Dazu Lovis Kauertz, Vorsitzender von Wildtierschutz Deutschland:
„Tierschutz bedeutet Tiere zu schützen, davor, dass ihnen Schmerzen, Leid
oder Schaden zugefügt wird. In der Natur der Jagd liegt es aber, dass genau das
Gegenteil der Fall ist. So führt die Jagd mit Totschlagfallen zu schlimmsten
Verletzungen, Lebendfallen verursachen großem Stress bei festgehaltenen Tieren
und trennen häufig Jungtiere von Ihren Eltern; für die Jagdhundeausbildung
werden lebende Enten „verbraucht“, Junghasen totgebissen, Füchse gequält. Die
Baujagd gehört zu den perversesten Jagdmethoden. Bei dieser Jagdmethode wird
ein Hund in den Fuchs- oder Dachsbau geschickt, um den Bau zu sprengen und den
Fuchs vor die Flinte der wartenden Jäger zu treiben. Nicht selten werden dabei
jahrzehntealte Baue ausgegraben und ganze Fuchsfamilien gestreckt.
Ein anderes Verständnis von Tierschutz |
Die Tierärztliche Vereinigung für Tierschutz (TVT) macht darauf aufmerksam,
dass verschiedener Untersuchungen zufolge bei Gesellschaftsjagden auf
Wildschweine oder auf Rehe nur die wenigsten Tiere mit einem sofort tötenden
Schuss erlegt werden. Der weit größere Teil der Tiere wird zunächst durch
Bauch- oder Rückenmarksschüsse, durch Kugeln, die den Unterkiefer wegschießen
oder einen Lauf verstümmeln, schwer verletzt. Auch werden nicht alle Tiere bei
einer Nachsuche aufgefunden. Viele verenden irgendwo im Gebüsch.
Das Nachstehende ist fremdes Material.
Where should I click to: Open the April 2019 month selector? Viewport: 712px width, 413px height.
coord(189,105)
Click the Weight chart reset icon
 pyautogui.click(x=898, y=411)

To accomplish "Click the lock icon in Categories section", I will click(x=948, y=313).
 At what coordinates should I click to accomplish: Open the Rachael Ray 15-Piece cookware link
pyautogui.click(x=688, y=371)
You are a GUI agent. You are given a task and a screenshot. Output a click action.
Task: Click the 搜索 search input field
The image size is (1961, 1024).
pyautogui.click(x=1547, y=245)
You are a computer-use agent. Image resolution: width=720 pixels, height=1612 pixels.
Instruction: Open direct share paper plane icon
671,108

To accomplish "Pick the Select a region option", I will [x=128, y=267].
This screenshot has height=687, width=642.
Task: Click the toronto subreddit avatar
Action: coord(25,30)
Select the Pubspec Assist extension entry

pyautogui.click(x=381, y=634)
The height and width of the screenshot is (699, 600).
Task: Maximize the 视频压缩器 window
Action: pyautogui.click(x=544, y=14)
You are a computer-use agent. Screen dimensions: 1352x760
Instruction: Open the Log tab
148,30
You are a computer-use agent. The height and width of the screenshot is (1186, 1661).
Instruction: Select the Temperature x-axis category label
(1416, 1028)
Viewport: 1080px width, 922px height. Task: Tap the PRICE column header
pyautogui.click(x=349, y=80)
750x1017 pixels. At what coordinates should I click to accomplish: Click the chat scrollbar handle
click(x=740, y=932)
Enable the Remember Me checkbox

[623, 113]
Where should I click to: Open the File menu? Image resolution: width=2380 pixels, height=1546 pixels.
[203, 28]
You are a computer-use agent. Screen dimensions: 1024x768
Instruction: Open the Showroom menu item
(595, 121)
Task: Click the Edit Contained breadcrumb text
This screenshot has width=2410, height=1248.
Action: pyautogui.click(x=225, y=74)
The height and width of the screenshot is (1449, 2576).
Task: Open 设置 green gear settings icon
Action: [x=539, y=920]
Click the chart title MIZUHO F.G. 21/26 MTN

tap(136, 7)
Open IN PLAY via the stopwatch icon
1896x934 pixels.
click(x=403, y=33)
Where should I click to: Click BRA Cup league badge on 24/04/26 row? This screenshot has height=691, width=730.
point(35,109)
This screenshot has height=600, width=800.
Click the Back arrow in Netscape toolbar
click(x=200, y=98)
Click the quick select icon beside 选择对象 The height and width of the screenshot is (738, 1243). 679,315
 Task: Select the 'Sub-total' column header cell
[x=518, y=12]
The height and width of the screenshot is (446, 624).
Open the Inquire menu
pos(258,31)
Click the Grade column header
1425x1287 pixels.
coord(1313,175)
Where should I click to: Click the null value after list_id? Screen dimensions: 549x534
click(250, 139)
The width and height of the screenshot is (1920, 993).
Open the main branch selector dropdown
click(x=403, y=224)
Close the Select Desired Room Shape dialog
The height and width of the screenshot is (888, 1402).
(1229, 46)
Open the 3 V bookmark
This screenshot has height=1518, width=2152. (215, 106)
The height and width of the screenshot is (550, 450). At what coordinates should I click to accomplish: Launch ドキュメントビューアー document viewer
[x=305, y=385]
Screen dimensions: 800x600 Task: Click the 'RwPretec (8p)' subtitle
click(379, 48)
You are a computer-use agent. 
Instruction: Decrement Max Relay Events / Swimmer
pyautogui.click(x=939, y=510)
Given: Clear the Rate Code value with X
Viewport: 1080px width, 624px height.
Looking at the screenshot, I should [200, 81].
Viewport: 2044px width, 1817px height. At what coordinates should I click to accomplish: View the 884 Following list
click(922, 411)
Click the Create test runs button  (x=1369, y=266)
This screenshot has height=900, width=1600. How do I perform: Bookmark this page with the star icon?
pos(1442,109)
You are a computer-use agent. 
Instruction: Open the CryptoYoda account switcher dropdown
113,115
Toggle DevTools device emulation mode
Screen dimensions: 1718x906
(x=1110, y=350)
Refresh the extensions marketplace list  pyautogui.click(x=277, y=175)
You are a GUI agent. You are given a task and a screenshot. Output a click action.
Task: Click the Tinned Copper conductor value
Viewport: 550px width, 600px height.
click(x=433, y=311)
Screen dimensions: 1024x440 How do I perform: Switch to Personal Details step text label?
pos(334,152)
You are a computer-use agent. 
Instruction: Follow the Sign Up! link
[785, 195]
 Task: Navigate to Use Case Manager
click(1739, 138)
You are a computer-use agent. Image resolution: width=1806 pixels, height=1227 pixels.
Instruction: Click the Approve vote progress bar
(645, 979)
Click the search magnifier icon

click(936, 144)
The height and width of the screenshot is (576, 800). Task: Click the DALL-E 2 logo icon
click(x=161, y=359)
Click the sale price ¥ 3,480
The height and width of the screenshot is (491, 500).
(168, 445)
Noch im Februar finden auf gefrorenem und schneebedecktem Boden große
Gesellschaftsjagden in Regimentstärke statt. Gerade in den Wintermonaten führt
das regelmäßig dazu, dass das in der Winterruhe befindliche Rehwild dringend
erforderliche Reserven auf der Flucht vor Hunden und Jägern verbraucht -
manchmal bis hin zur Erschöpfung.
Von "Tierschützern" erlegte Hauskatze |
Die Jagd ist nicht nur nicht Tierschutz gerecht, sie ist längst nicht mehr
zeitgemäß. Die Verantwortlichen haben es über Jahrzehnte versäumt - oder
sollte man besser sagen verhindert – die Regeln der Jagd an wissenschaftliche
Erkenntnisse und an gesellschaftliche Entwicklungen anzupassen.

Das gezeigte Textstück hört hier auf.